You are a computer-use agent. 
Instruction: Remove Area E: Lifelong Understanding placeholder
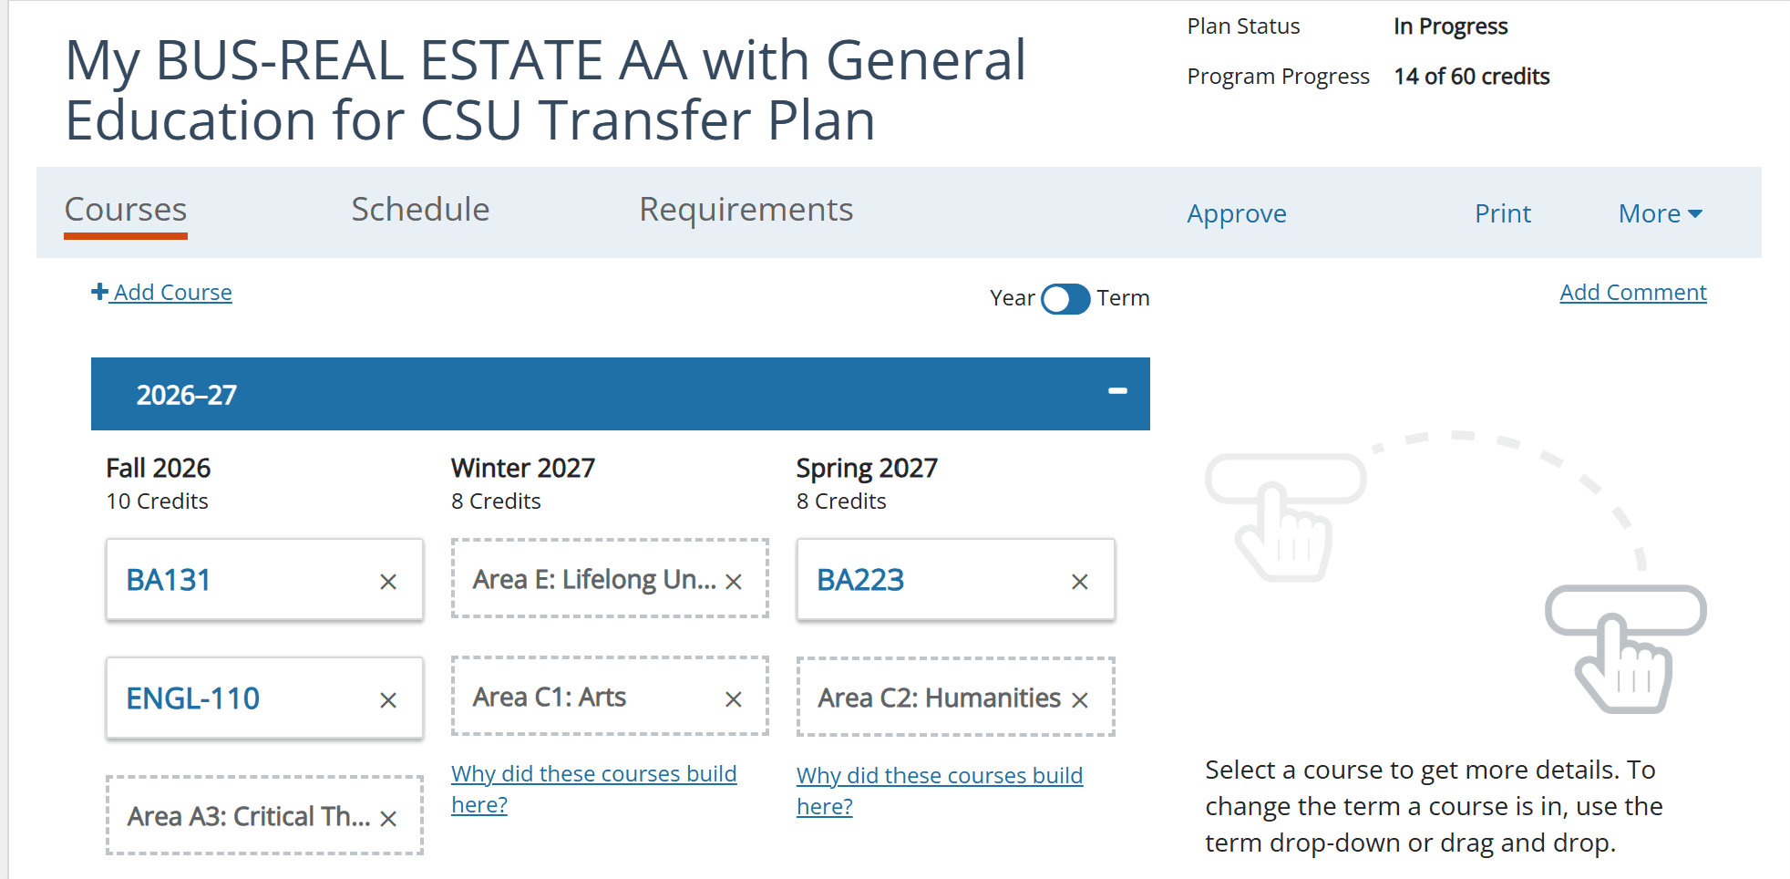(734, 582)
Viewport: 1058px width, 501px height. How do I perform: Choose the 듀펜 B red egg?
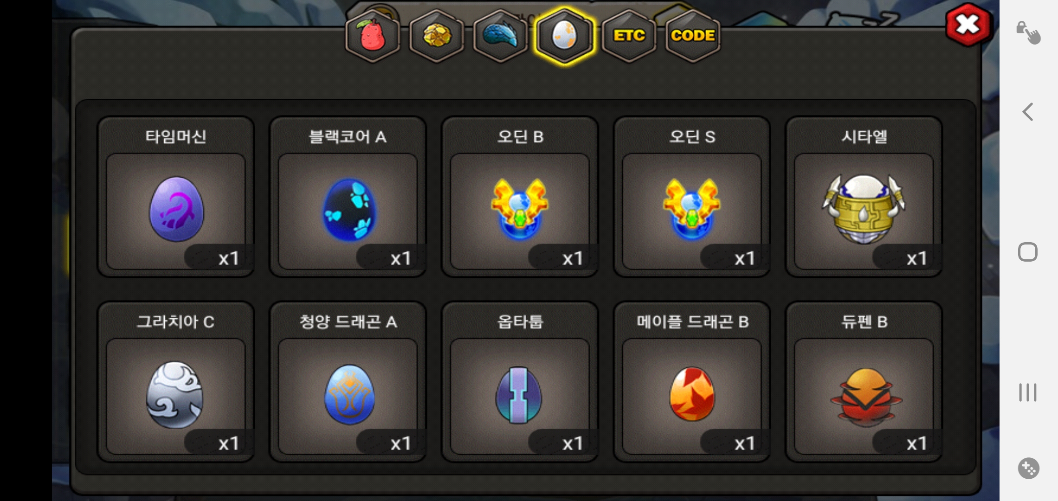click(x=864, y=382)
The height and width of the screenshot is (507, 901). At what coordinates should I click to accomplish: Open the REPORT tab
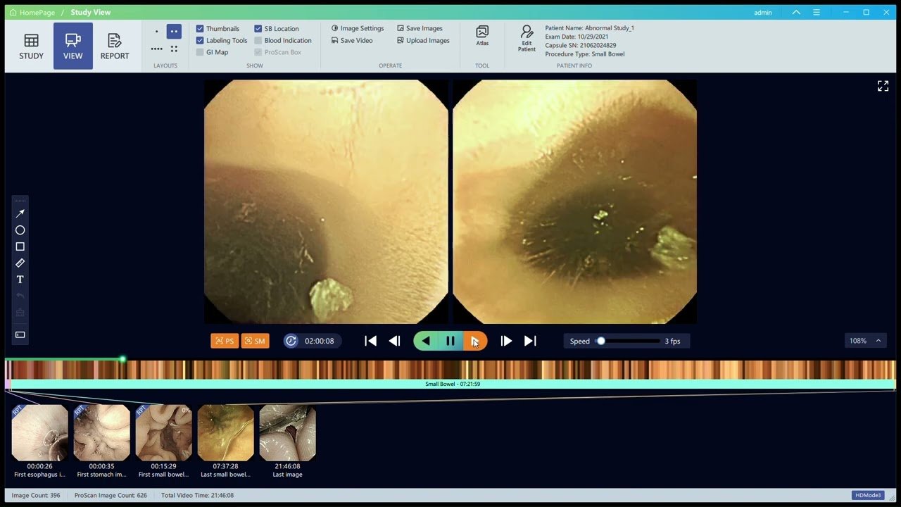(x=115, y=46)
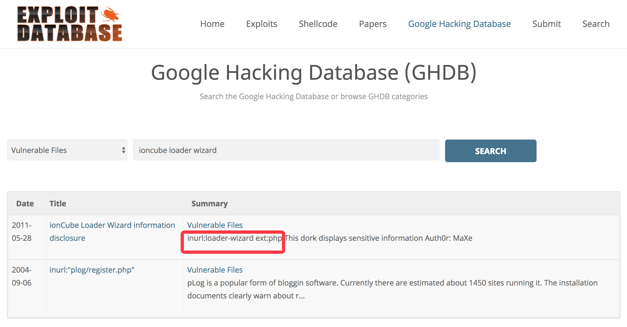The image size is (627, 327).
Task: Click the Title column header
Action: tap(58, 203)
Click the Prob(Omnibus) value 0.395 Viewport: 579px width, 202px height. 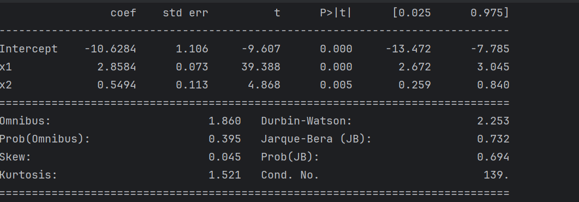[224, 139]

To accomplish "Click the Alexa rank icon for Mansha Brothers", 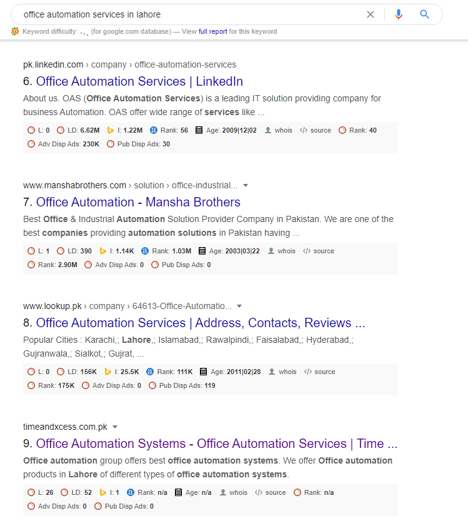I will point(145,251).
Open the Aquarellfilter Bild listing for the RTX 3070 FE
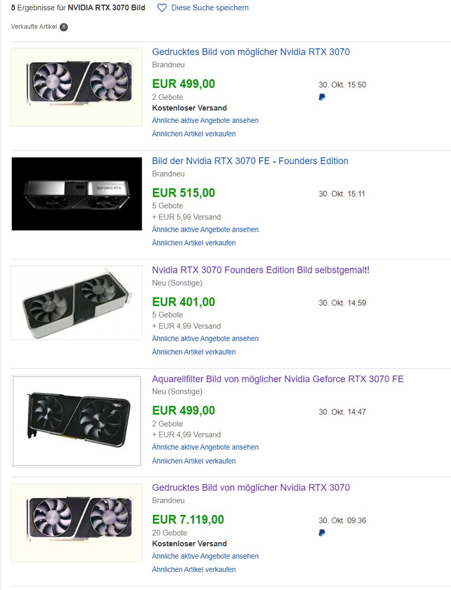 [x=277, y=379]
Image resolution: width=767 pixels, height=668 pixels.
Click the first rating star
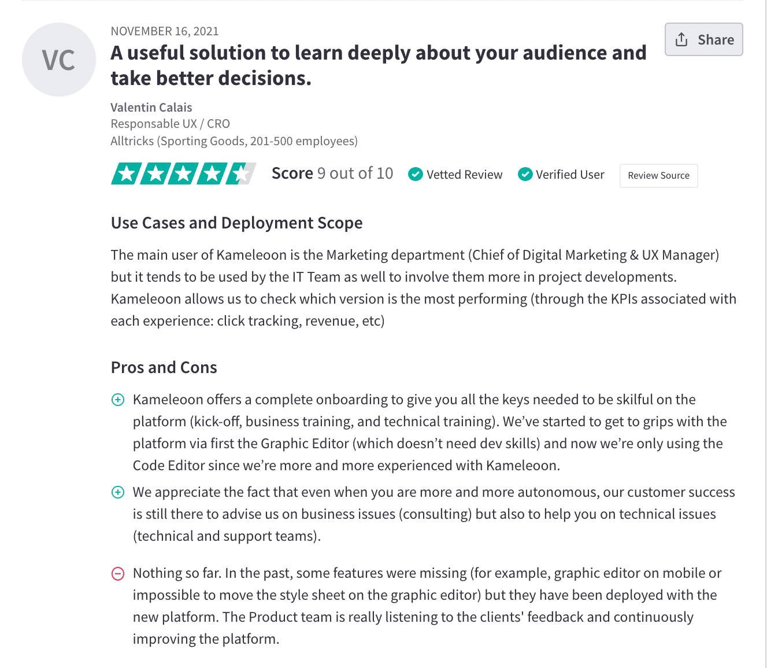pos(127,174)
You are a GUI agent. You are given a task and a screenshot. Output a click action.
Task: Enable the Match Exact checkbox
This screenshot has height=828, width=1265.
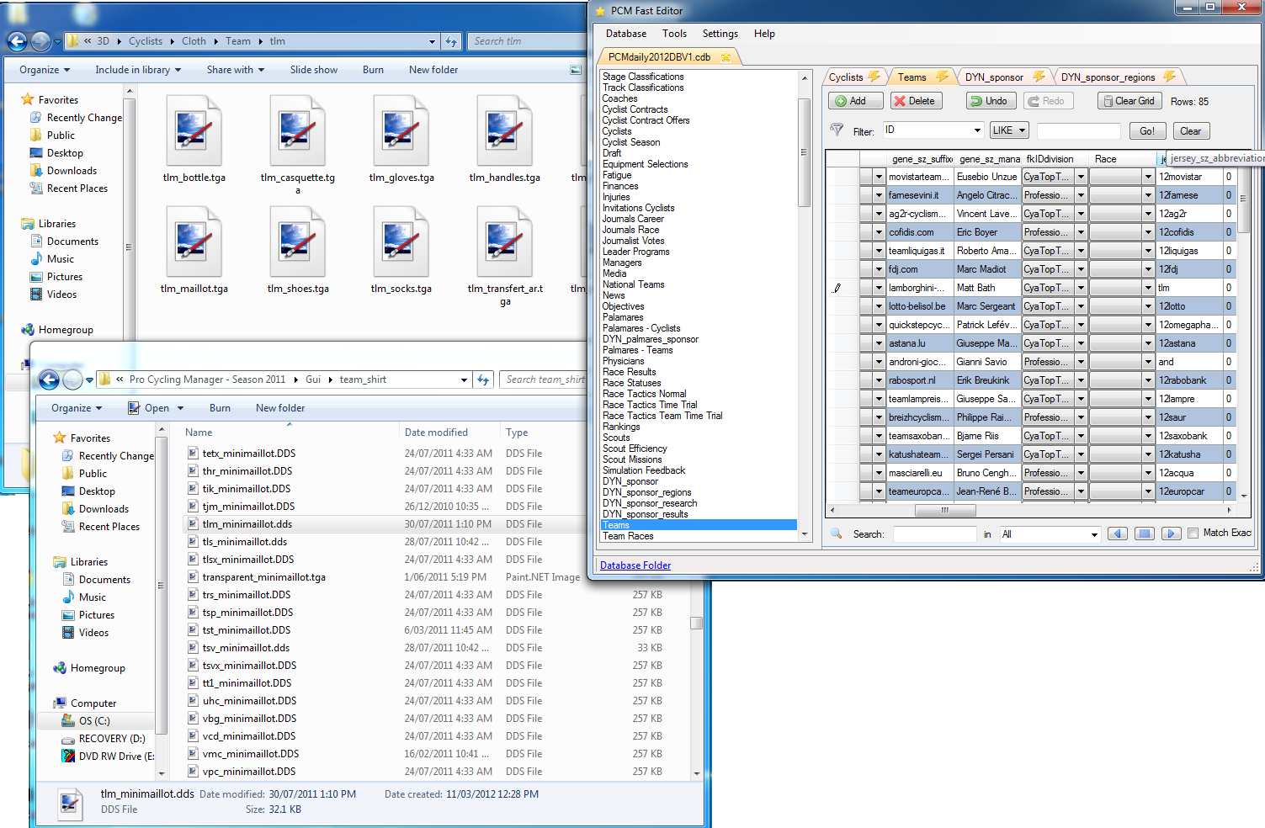(1193, 533)
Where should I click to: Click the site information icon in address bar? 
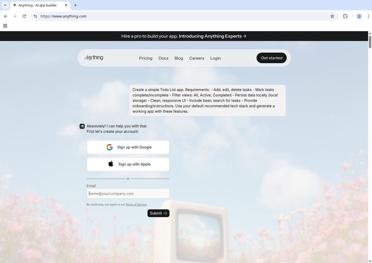(x=35, y=16)
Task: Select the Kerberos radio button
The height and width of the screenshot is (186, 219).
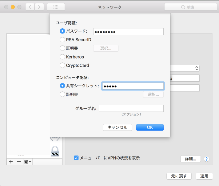Action: click(x=62, y=57)
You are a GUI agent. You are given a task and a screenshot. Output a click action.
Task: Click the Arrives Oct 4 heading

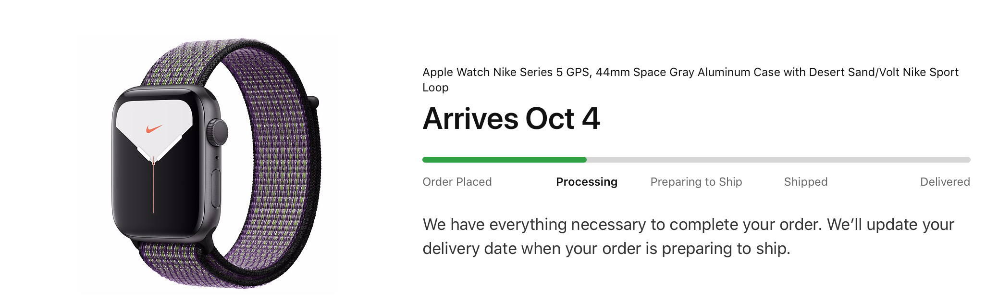pos(511,118)
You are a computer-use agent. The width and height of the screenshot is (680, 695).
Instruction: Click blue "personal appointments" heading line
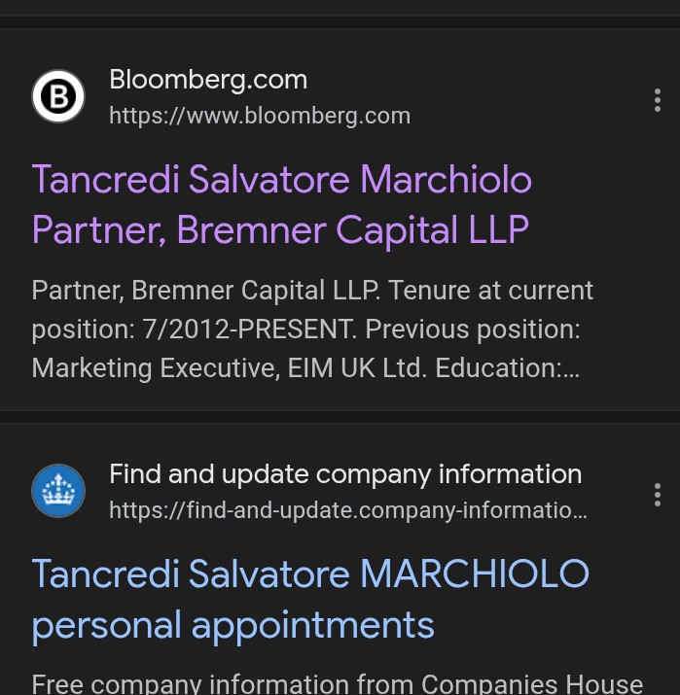click(x=233, y=624)
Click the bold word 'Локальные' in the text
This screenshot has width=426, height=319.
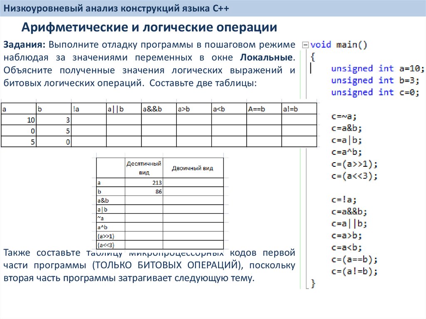pyautogui.click(x=267, y=57)
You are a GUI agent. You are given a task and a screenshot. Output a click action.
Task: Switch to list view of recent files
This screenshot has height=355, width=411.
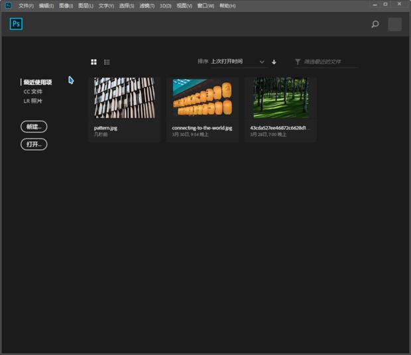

— REQUIRED WORK —
Only the lines from the one containing "Image resolution: width=767" through the last line of the entries should be transcribed, exactly and with no pictures.

— EXERCISE OUTPUT —
Image resolution: width=767 pixels, height=668 pixels.
Click the first rating star
pos(127,174)
You are a GUI agent. You are given a task and a screenshot. Output a click action.
Task: Enable the Match Exact checkbox
This screenshot has height=828, width=1265.
(1193, 533)
Where should I click to: Click the site information icon in address bar? 
(x=35, y=16)
Task: Select the Kerberos radio button
The height and width of the screenshot is (186, 219).
Action: click(x=62, y=57)
You are a GUI agent. You are given a task and a screenshot. Output a click action.
Task: Click the Arrives Oct 4 heading

pos(511,118)
You are a computer-use agent. The width and height of the screenshot is (680, 695).
Instruction: Click blue "personal appointments" heading line
click(x=233, y=624)
Click the bold word 'Локальные' in the text
This screenshot has width=426, height=319.
pyautogui.click(x=267, y=57)
You are a GUI agent. You are given a task and a screenshot. Output a click action.
Task: Switch to list view of recent files
This screenshot has height=355, width=411.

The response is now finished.